Reputation: 3497
My Accessibility service would go through the focusable nodes. I am trying to use the focusSearch function for this, but that is not giving any node back. But the layout contains focusable items. Here is the layout:
<?xml version="1.0" encoding="utf-8"?>
<LinearLayout xmlns:android="http://schemas.android.com/apk/res/android"
android:layout_width="fill_parent"
android:layout_height="fill_parent"
android:orientation="vertical" >
<Button
android:id="@+id/button1"
android:layout_width="wrap_content"
android:layout_height="wrap_content"
android:focusable="true"
android:text="Button" />
<TextView
android:id="@+id/text"
android:layout_width="122dp"
android:layout_height="fill_parent"
android:text="Hello World2" />
<Button
android:id="@+id/button2"
android:layout_width="wrap_content"
android:layout_height="fill_parent"
android:focusable="true"
android:text="Button2" />
</LinearLayout>
So what I tried is to find the first button:
AccessibilityNodeInfo root = getRootInActiveWindow();
AccessibilityNodeInfo node1 = null;
node1 = root.findAccessibilityNodeInfosByViewId("my.app:id/button1").get(0);
//returns button view
node1 = root.focusSearch(View.FOCUS_DOWN); //returns null
node1 = root.focusSearch(View.FOCUS_LEFT); //returns null
node1 = root.focusSearch(View.FOCUS_RIGHT); //returns null
node1 = root.focusSearch(View.FOCUS_FORWARD); //returns null
However using findFocus it gives back the framelayout
node1 = root.findFocus(AccessibilityNodeInfo.FOCUS_ACCESSIBILITY);
//returns node of the main framelayout
Then I used this node for next search, but nothing found again.
node1 = node1.focusSearch(View.FOCUS_FORWARD); //returns null
And when I call findfocus
instead of focusSearch
i got the same node back
node1 = node1.findFocus(AccessibilityNodeInfo.FOCUS_ACCESSIBILITY);
//returns the same node
So the question is how can I go through on the focusable nodes within a layout?
Upvotes: 1
Views: 2652
Reputation: 1701
Exactly! The view containers are returned because they are present in the tree.

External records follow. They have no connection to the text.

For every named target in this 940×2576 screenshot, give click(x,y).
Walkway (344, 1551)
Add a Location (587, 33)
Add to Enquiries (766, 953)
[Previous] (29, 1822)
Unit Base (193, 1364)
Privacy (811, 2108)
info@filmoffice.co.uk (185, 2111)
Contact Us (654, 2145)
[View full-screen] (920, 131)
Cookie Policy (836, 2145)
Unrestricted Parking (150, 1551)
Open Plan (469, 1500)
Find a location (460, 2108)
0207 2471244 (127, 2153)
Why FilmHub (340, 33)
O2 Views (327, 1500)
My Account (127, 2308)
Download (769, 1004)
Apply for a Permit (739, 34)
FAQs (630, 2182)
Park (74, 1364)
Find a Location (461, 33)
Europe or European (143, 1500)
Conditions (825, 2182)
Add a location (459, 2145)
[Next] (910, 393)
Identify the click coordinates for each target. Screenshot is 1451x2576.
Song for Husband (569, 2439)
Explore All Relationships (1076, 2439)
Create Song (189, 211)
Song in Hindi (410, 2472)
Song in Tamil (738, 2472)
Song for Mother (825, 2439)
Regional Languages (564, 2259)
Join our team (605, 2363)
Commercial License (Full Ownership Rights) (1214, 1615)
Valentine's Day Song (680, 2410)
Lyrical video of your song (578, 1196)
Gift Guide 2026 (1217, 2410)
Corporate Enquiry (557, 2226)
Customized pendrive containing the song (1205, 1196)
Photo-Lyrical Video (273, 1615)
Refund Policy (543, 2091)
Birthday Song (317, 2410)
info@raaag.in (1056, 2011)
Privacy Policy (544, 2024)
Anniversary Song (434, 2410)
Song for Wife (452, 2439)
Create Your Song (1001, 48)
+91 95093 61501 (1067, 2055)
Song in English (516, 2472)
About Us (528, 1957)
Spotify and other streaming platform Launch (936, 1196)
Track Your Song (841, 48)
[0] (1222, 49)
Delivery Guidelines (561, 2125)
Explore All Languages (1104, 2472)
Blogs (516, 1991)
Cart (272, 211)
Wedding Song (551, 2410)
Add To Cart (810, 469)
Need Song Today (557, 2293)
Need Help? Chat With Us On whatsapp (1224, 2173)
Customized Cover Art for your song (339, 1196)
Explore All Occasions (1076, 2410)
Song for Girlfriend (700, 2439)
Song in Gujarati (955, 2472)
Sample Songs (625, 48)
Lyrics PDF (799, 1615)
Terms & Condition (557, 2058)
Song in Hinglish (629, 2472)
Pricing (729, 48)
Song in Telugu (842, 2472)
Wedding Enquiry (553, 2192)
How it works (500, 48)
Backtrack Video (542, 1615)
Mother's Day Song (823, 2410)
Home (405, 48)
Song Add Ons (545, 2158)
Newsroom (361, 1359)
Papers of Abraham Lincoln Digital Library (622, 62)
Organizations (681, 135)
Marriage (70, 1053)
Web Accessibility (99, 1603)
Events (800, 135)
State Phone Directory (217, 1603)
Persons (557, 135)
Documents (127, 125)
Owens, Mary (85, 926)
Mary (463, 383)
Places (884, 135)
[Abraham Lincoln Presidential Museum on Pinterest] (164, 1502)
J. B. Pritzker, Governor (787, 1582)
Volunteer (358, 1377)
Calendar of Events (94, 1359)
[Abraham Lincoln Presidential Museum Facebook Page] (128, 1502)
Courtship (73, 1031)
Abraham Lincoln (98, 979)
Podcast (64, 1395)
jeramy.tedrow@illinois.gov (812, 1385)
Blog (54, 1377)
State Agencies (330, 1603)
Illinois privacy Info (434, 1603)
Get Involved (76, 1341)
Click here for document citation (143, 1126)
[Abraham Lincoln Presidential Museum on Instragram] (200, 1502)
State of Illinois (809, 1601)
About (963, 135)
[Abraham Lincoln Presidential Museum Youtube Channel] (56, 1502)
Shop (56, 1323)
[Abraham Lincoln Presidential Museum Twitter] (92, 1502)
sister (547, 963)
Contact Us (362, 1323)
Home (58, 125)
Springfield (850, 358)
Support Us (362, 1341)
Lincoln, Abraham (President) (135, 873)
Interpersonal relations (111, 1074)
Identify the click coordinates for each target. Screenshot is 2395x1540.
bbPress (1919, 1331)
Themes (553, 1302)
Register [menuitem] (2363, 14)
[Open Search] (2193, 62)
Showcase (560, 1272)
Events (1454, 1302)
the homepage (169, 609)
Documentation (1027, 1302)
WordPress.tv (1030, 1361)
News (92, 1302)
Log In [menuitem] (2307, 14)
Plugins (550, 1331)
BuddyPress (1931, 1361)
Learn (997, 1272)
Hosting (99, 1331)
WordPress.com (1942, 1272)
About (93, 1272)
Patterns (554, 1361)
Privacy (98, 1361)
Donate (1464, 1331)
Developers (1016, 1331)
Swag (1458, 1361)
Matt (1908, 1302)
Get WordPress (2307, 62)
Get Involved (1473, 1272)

What you need is the leaf nodes.
This code will give you a list of nodes(leaf nodes) that are focusable:
ArrayList<AccessibilityNodeInfo> inputViewsList = new ArrayList<AccessibilityNodeInfo>();
AccessibilityNodeInfo rootNode = getRootInActiveWindow();
refreshChildViewsList(rootNode);
for(AccessibilityNodeInfo mNode : inputViewsList){
if(mNode.isFocusable()){
//do whatever you want with the node...
}
}
refreshChildViewsList
method:
private void refreshChildViews(AccessibilityNodeInfo rootNode){
int childCount = rootNode.getChildCount();
for(int i=0; i<childCount ; i++){
AccessibilityNodeInfo tmpNode = rootNode.getChildAt(i);
int subChildCount = tmpNode.getChildCount();
if(subChildCount==0){
inputViewsList.add(tmpNode);
return;
} else {
refreshChildViews(tmpNode);
}
}
}
Let me know if there's any issue with this code!
Upvotes: 1
Reputation: 18870
This is a common misconception. What you are searching for is objects that can take input focus (think EditText controls). This is fundamentally different from Accessibility Focus. There are no input focusable controls in your layout.
The functions you want are:
someAccessibilityNodeInfo.getTraversalAfter();
and
someAccessibilityNodeInfo.getTraversalBefore();
There is no up/down equivalent. Though you could calculate this however you want. You could store the entire heirarchy of accessibility focusable nodes in an array, and calculate up/down based on x and y positions.